___ Source text

The CNBC-TV18 Investor Camp at Kolkata on Saturday Janaury 24 was a big success. The large hall was filled up. More important, the people who came were cheerful, smiling and willing to listen. Cheers for Kolkata citizens.
Market loses for second consecutive week
The Nifty closed at 2672, the lowest close in 14 weeks. This is not good news. Lower closing levels suggest weakness in the market.
Possible Downside Targets
A trading range (3150 - 2800) breakdown suggests a target of 2450. Since this breakdown has occured in the direction of the primary trend, it is possible that the final target may be lower than 2450, since targets in the primary direction tend to overshoot.
Not the time to invest
The time to invest will come, but this is NOT the time. As the Market searches for a base, it is likely to see, sharp volatile down moves. Fresh investments should be made ONLY after the index shows signs of base bulding. This has not happened yet.
The banking sector has seen the biggest losses in recent days. This was the sector that was outperforming a few weeks back. There is a message here. No sector can be assured of better returns while the bear market rages on. Thus, we cannot say that this or that sector will act better. The sectors that will eventually lead the next bull market will be discovered only after the bear market shows signs of exhaustion.

______

Required tasks =>
[a] Please say whether each statement agrees with the Nifty market commentary above, answering yes or no and quoting the words from the commentary that decide it. (i) The Nifty's latest close was its lowest in 14 weeks. (ii) The banking sector was underperforming a few weeks back. (iii) Now is a good time to make fresh investments.
[b] Resume the Nifty market commentary above, starting right after its final sentence.

___ Records provided

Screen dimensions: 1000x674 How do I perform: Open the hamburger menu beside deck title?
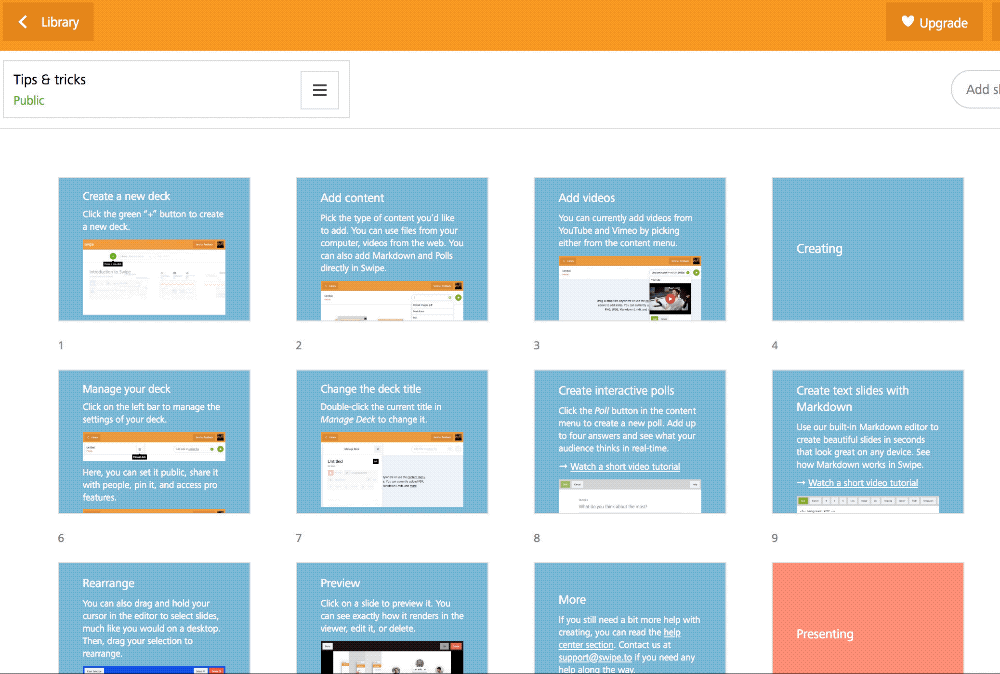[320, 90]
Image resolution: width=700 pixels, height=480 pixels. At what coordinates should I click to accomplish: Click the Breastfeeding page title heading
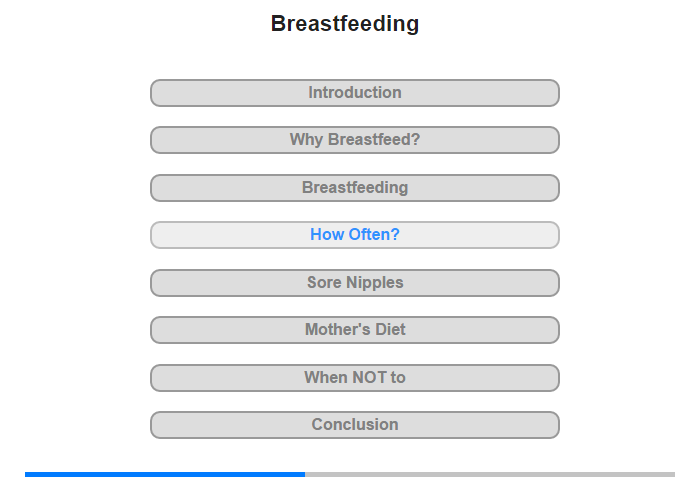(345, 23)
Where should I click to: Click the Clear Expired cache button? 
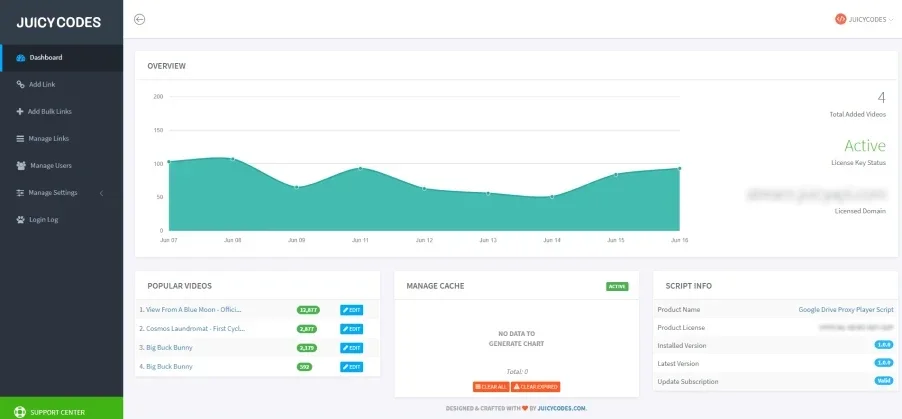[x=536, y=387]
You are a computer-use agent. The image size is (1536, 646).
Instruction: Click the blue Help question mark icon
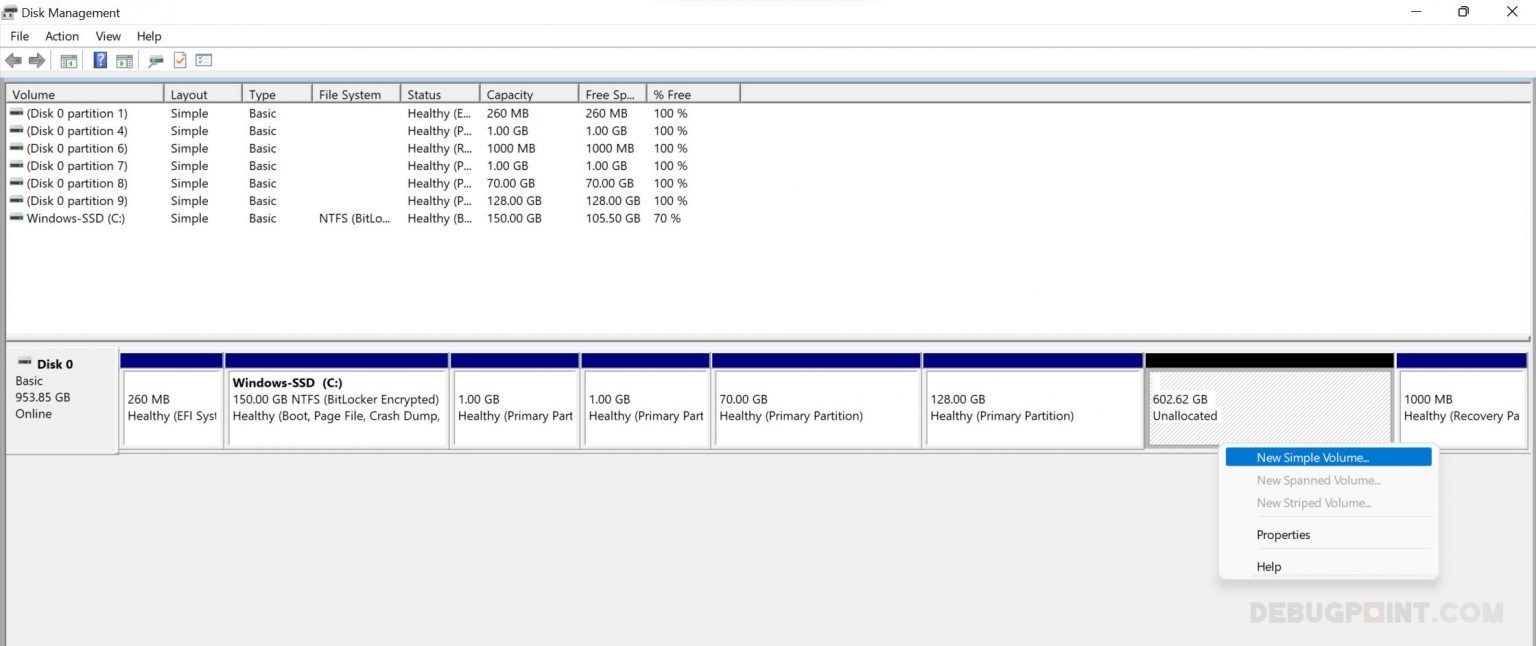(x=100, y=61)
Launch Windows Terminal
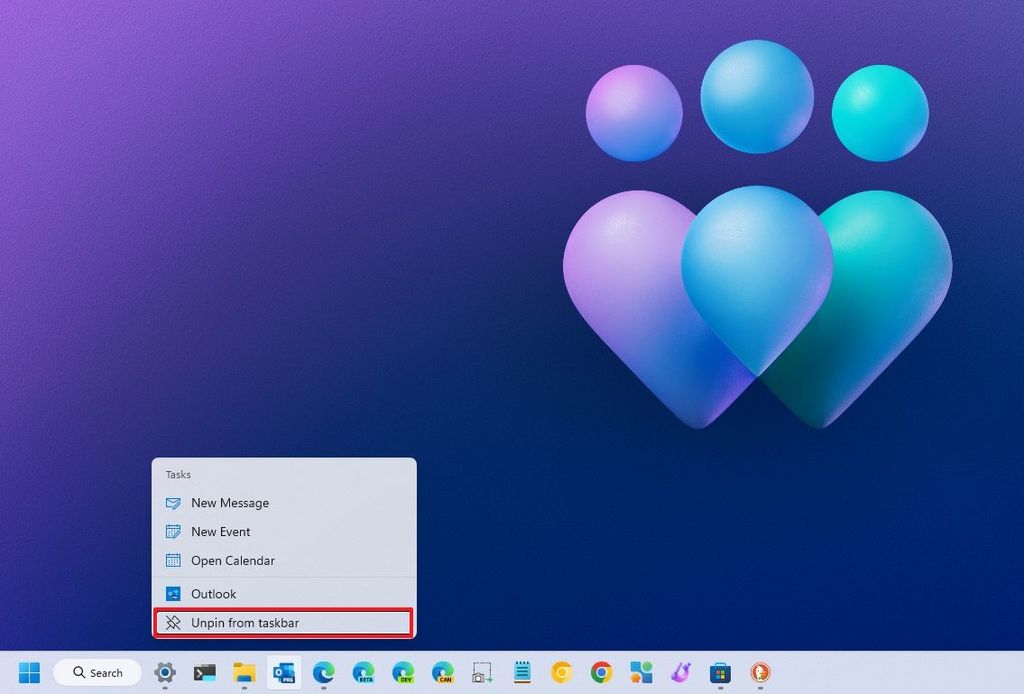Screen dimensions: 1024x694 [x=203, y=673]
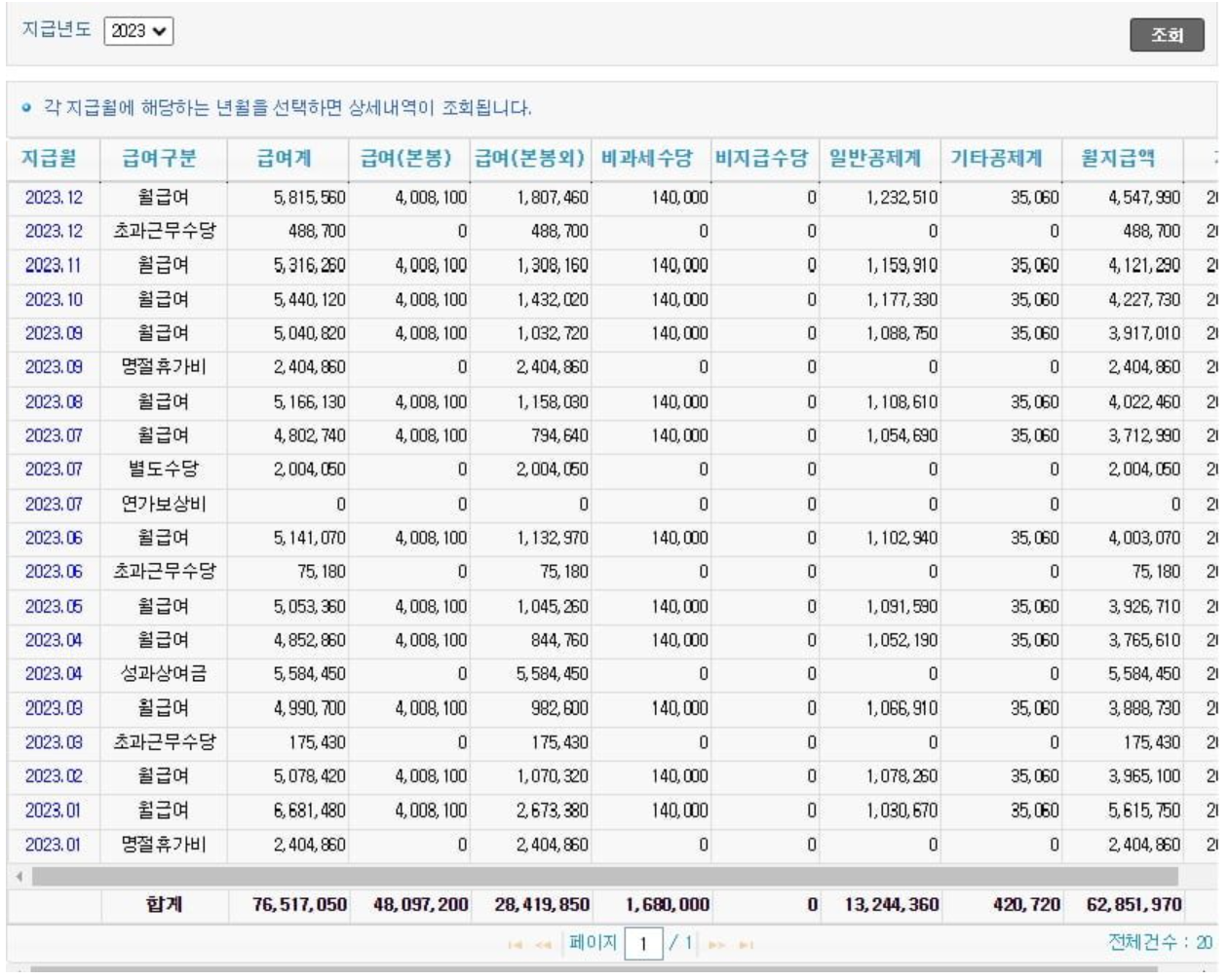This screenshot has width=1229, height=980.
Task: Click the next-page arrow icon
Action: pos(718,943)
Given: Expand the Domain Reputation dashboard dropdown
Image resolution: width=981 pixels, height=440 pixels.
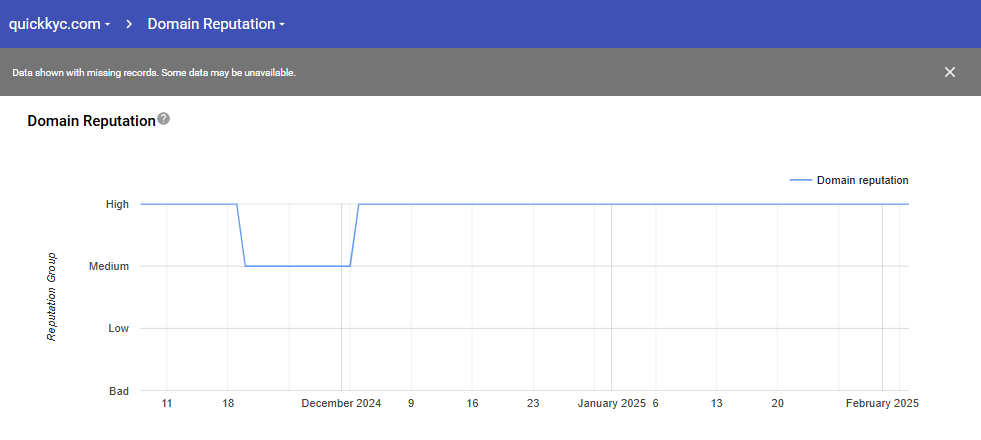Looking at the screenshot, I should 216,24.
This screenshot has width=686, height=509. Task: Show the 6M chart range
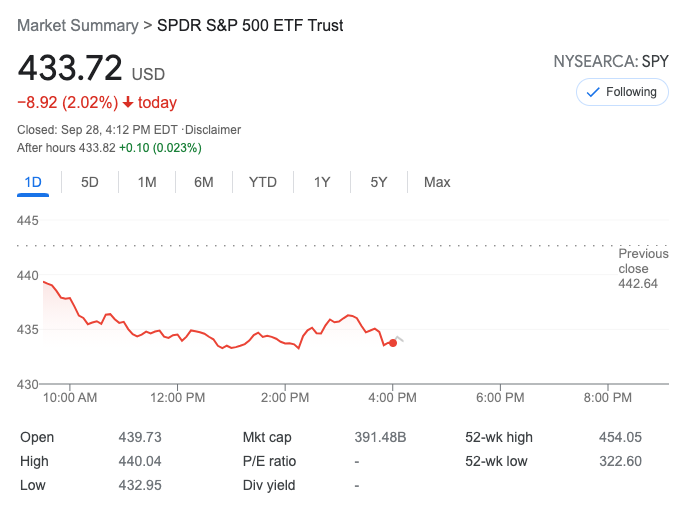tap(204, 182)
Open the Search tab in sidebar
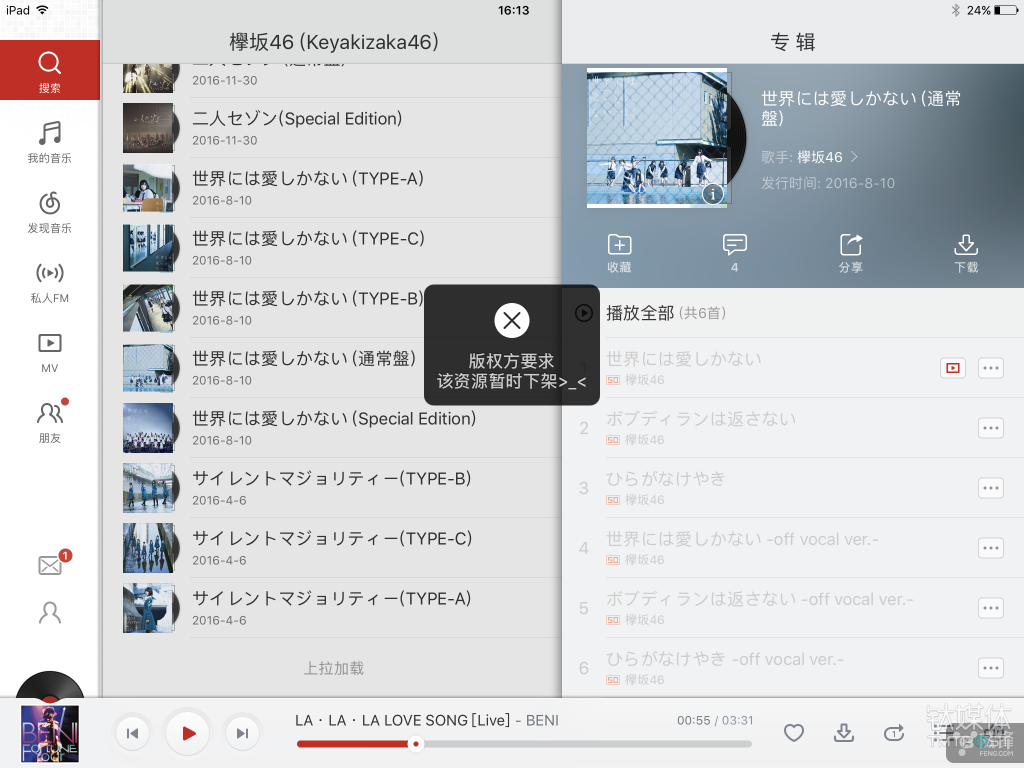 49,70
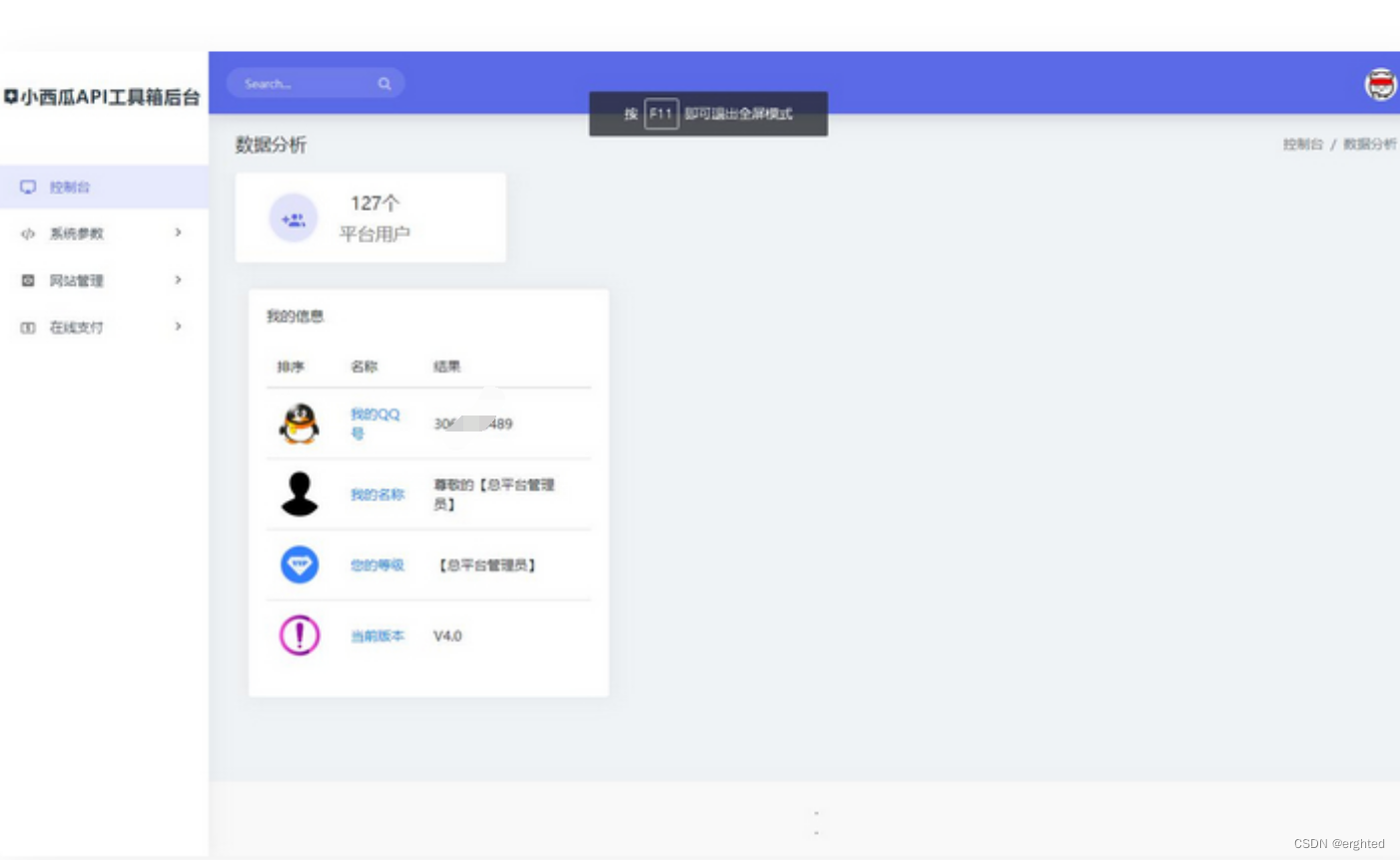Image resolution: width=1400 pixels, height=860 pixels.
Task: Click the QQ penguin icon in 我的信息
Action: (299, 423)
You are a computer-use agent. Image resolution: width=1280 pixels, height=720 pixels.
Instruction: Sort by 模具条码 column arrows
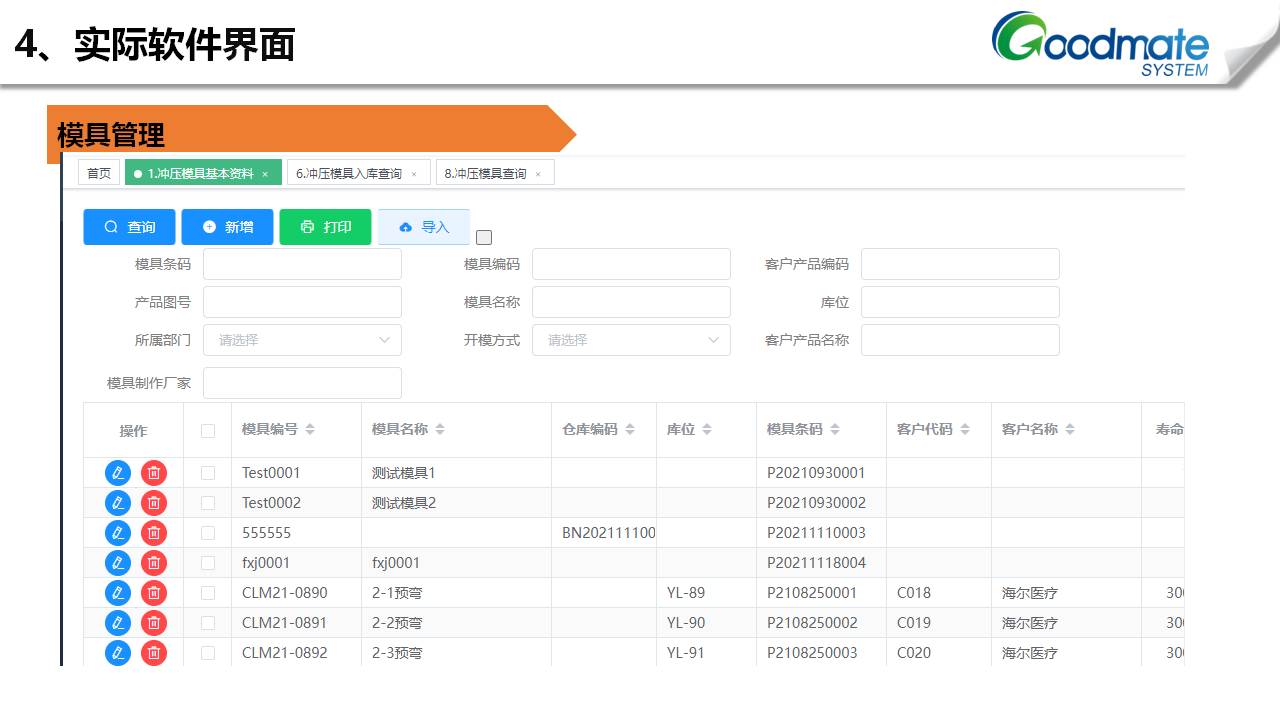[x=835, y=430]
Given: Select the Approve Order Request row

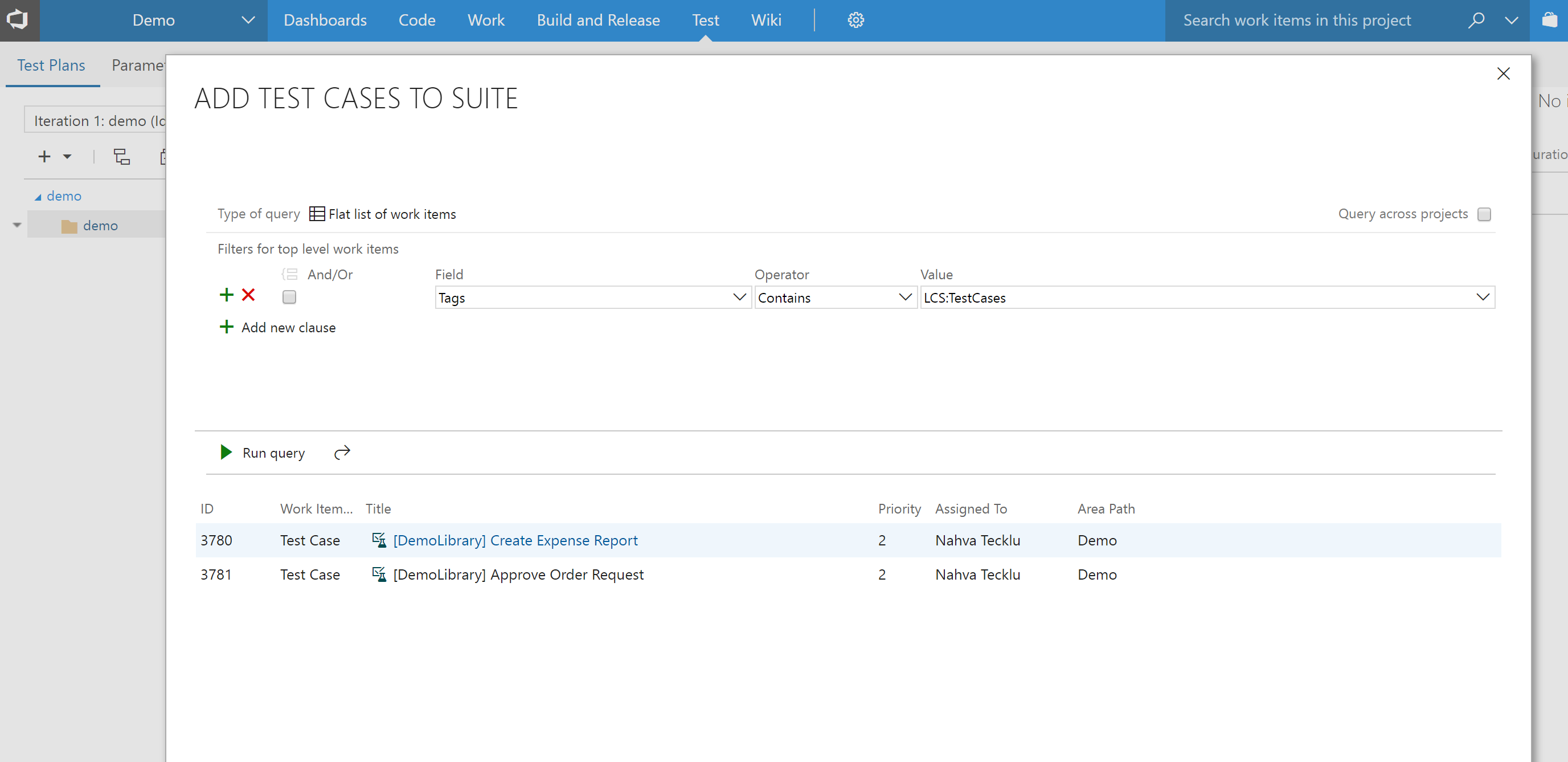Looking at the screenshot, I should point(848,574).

______

Your responses =>
[a]
(i) Yes: "The Nifty closed at 2672, the lowest close in 14 weeks."
(ii) No: "This was the sector that was outperforming a few weeks back."
(iii) No: "The time to invest will come, but this is NOT the time."

[b]
As I write, the infrastructure sector has been out performing. This sector does suggest a buy strategy, whenever the current decline ends. Such a strategy is only for short term trading. Companies include GMR Infra, GVK Power, JP Assocs, ACC, BHEL, BEL, ........
Wait patiently for the selling to be over. Somewhere around 2450, we should see the first signs of market exhaustion. On every up move, the Nifty is likely to face resistance. Immediate resistance comes around 2875. Be prepared that there may be much more pain ahead. It is difficult to predict the end of the bear market now.